=== TASK INPUTS ===
----------
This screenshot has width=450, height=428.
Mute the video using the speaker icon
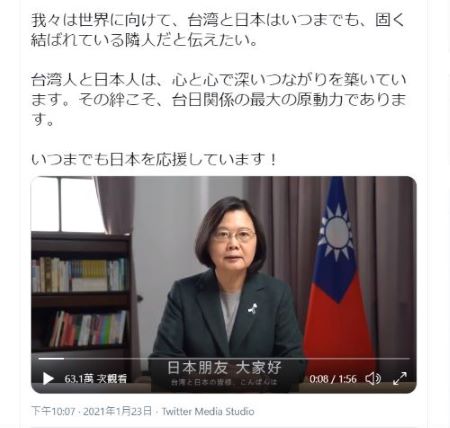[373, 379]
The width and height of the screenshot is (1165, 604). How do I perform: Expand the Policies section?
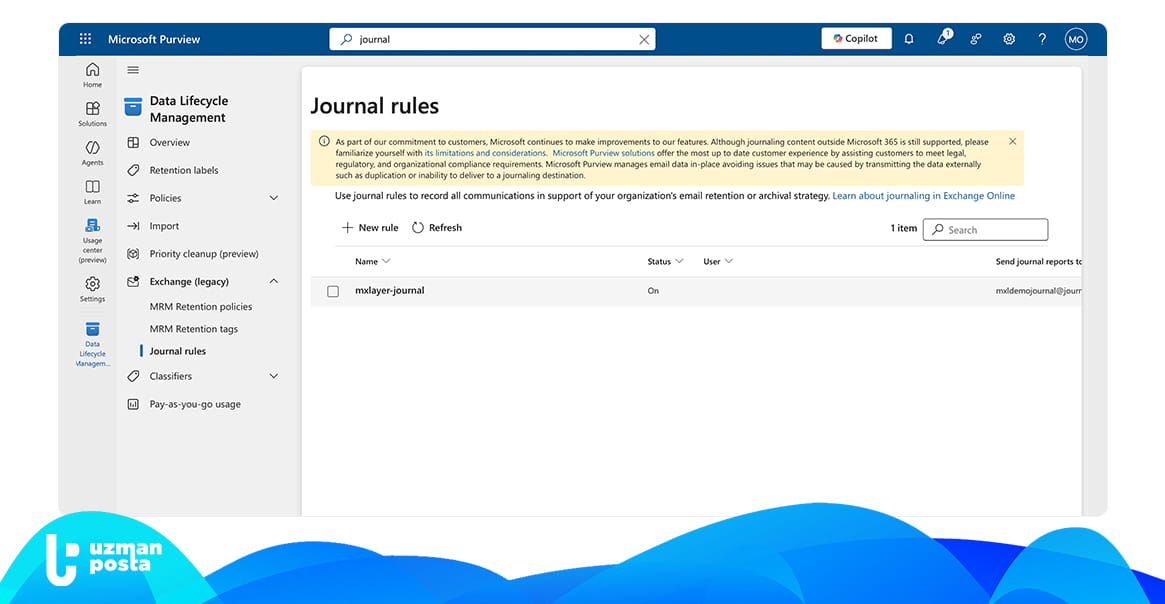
----------
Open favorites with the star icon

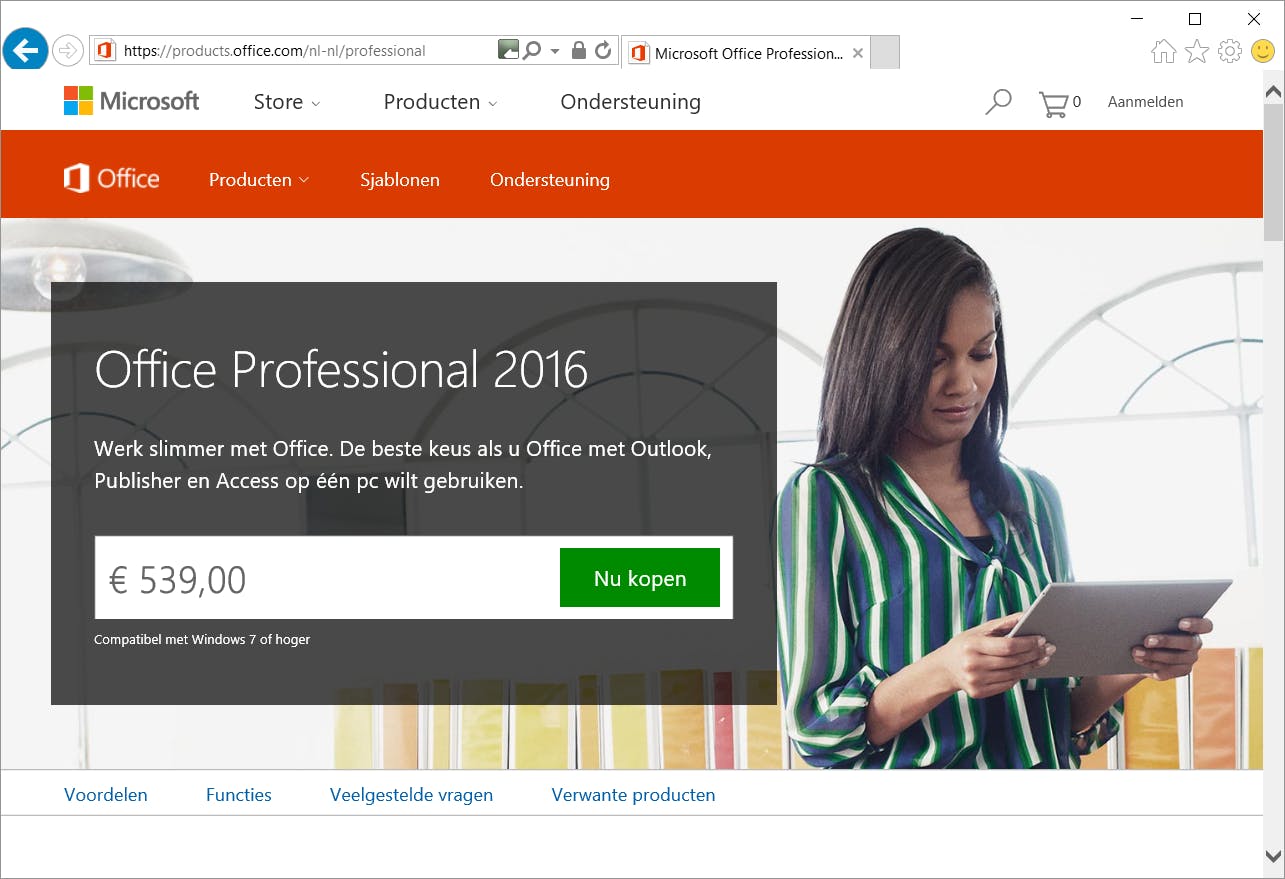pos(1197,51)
----------
=== TASK STATEMENT ===
Set down the rows from the line containing "This screenshot has width=450, height=428." through the line containing "The width and", both ends included, word for word. Omit the pictures.

=== ANSWER BELOW ===
This screenshot has width=450, height=428.
Mute the video using the speaker icon
[373, 379]
The width and height of the screenshot is (1165, 604). How do I perform: Expand the Policies section?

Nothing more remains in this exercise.